Because of this, CultureTree has found an audience, not just in London, but worldwide — including in Nigeria itself. “The saddest thing is that even in Nigeria there are people who don’t speak Yoruba to their children, they speak in English — they think Yoruba is inferior to English,” she explains. There was a time where, no matter where you lived, some people were told that the best thing they could do for their children’s future was to only teach them English. Though, luckily, the tide has turned and more people are taught to embrace their multicultural roots, that skipped generation — whether in Nigeria, the UK, or anywhere else— have to educate themselves in order to educate their children. CultureTree specializes in classes for adults and children alike, creating a safe space to try to learn the new language, without feeling intimidated. “It never is too late to start,” Isimi says.
Ideally, CultureTree aims to reach a larger audience by providing some of their classes free for those who can’t afford them — and producing more free online content. They are currently actively seeking out partners and sponsorship to this end. “All of our projects are currently self-funded but we know there might be individuals or organisations out there who might be interested in supporting our work,” Isimi explains. “This can be through individuals spreading the word or brands and organisations partnering with us to sponsor our events and projects.”
Practice What You Preach
One heartening shift for Isimi is seeing how more young people today are proud of their Nigerian heritage. Compared to when Isimi was just moving to the UK, there’s been a huge increase in appreciation for Nigerian culture. “It’s so cool to be Nigerian right now. It was not fashionable to have a Nigerian name when I was in school. I used to want to be called Sharon,” she laughs. “But now I see it — I gave my daughters Nigerian names. Names are really important in Nigerian culture and now you see kids in our classes standing up proud, telling us telling us their Nigerian names and the meaning behind their names. The culture has changed a lot — Afrobeats is really big right now and the kids see celebrities, they see Wizkid. It makes a huge difference.”

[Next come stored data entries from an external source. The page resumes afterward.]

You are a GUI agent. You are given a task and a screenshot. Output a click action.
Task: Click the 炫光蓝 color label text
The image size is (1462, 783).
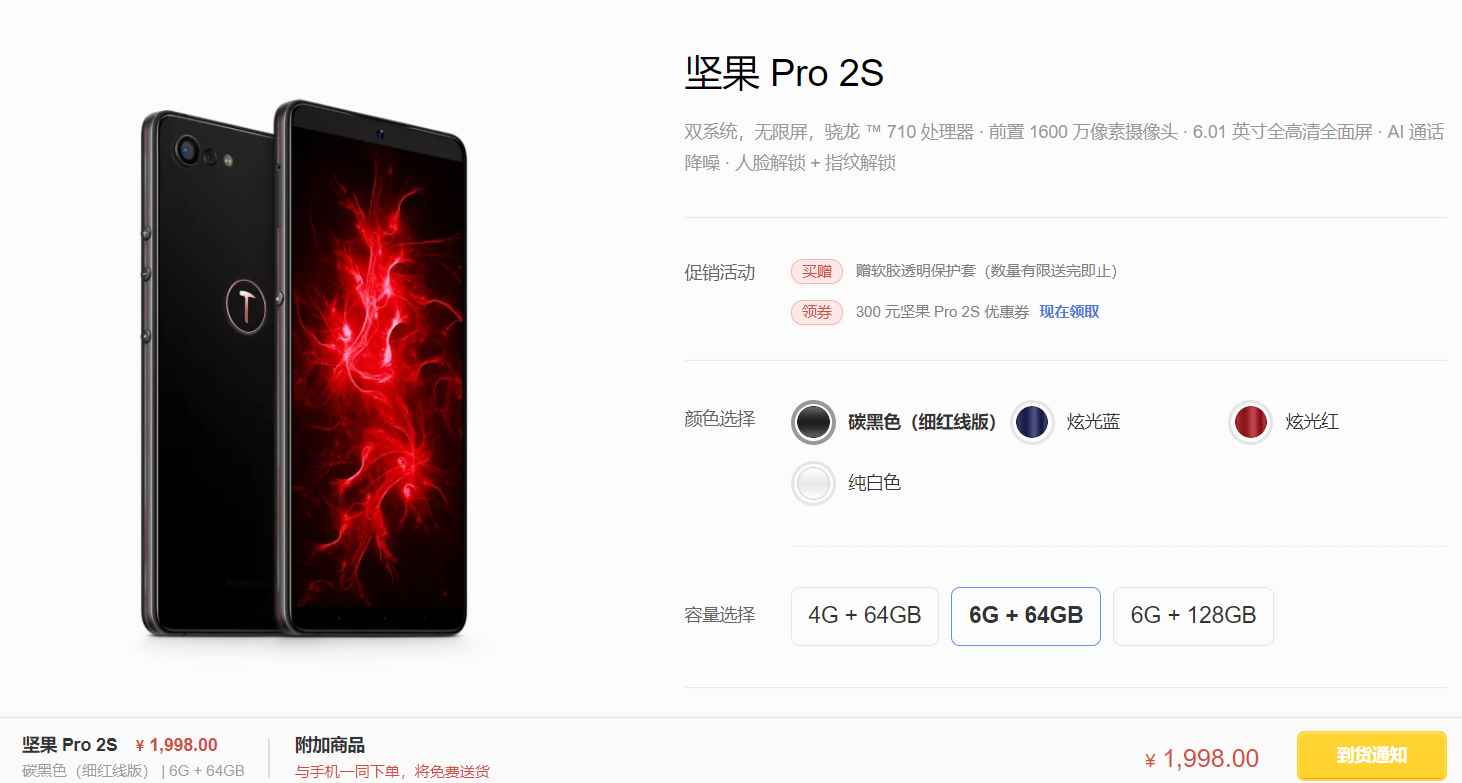(x=1093, y=422)
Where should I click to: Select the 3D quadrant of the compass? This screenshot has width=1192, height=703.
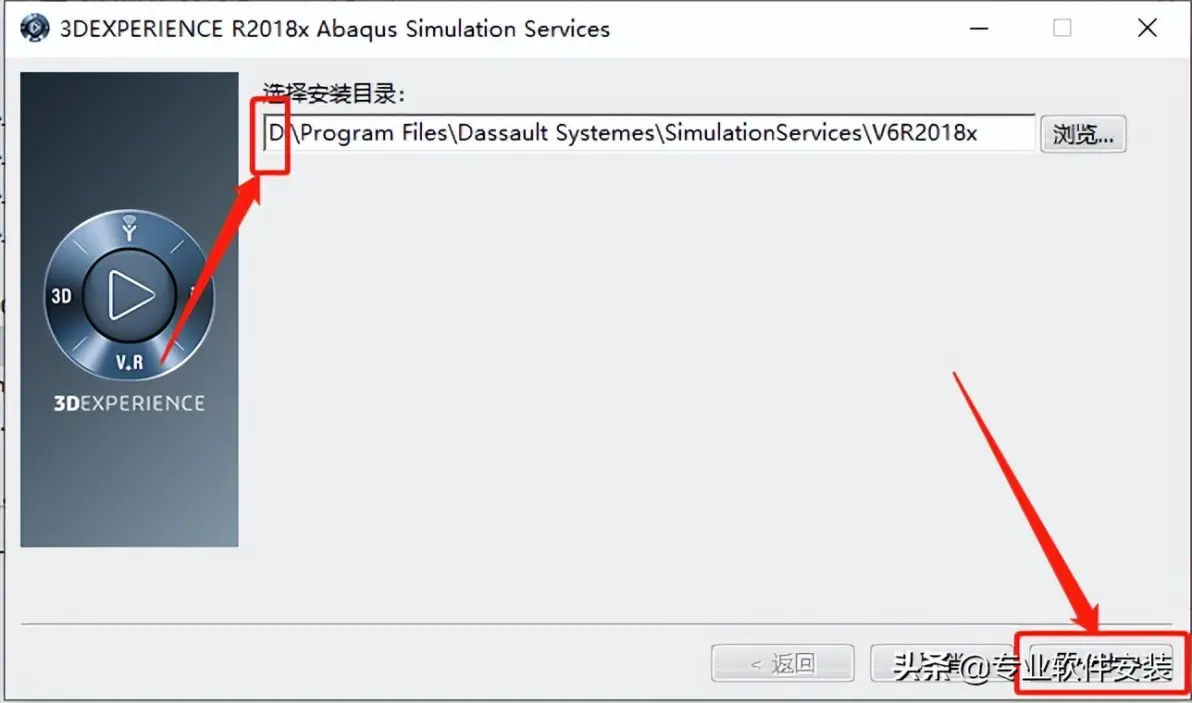[62, 296]
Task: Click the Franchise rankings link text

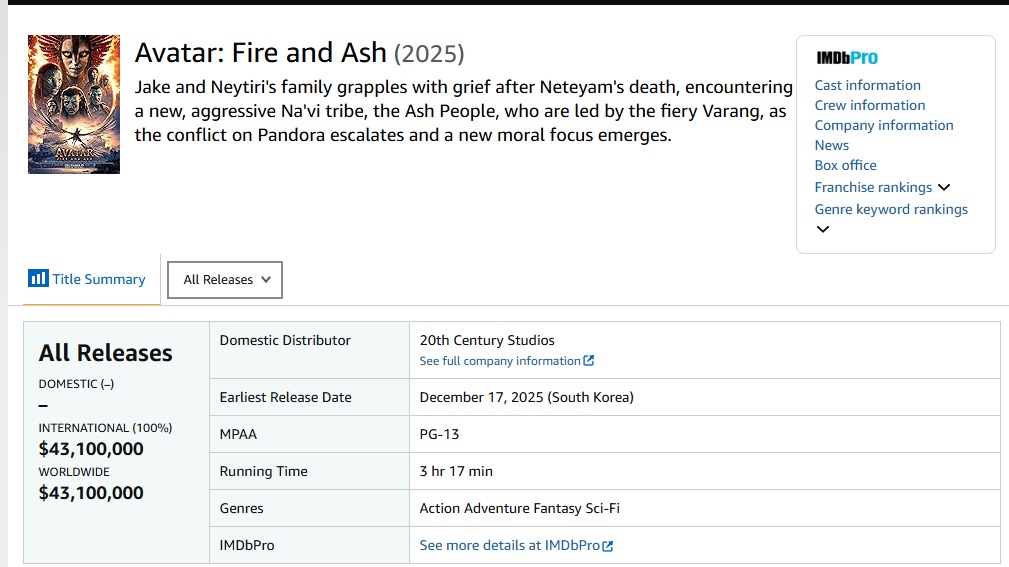Action: point(873,187)
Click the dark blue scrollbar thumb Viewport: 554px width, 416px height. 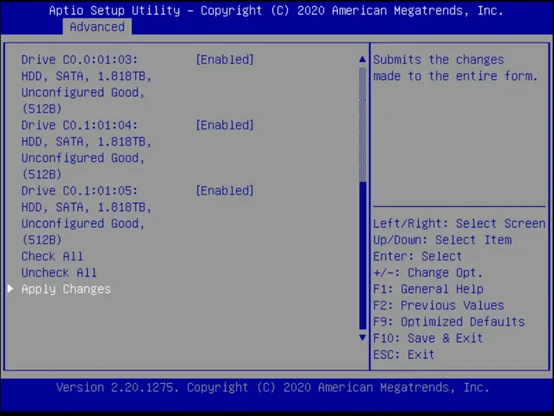point(362,255)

And though celebrity and pop culture can definitely make an impactful difference — especially for school children looking to be accepted among their peers — there’s also something infectious about seeing parents embrace, rather than suppress, their Nigerian heritage and mother tongue. “My advice would be to practice what you preach. Children take their cues from their parents and if they see that you are actively seeking to bond with your heritage and are proud of it then they would also definitely follow suit,” she says. “It’ll come naturally if the passion from you is authentic and not something you’re doing because it’s a nice to have.”
Starting A Fire
With classes for adults and children, a popular Youtube channel, and online courses, CultureTree is becoming a powerhouse — but one that never loses sight of its roots. More than anything, Isimi is driven by her love and passion for her culture — and a desire to share it. “There’s an African proverb that says ‘a river that forgets its source will eventually run dry’,” she explains. “This means that if we do not pass on our culture, our language to our children they will forget it and it will eventually become extinct. Native languages die every day when the native speakers die. In a typical Nigerian household, the grandparents may understand and speak their language but they don’t speak it to their children or grandchildren.”
Ideally, Isimi doesn’t want CultureTree to be the only home of Yoruba teaching in London — it’s about reigniting an enthusiasm and appreciation and letting that spread. “My aim is to start the fire and let other people help with fanning the flames. Ultimately the onus is on each individual to play their part in their homes but I want to be remembered as one of the people who played their part for the advancement and preservation of the language that I hold so dear.”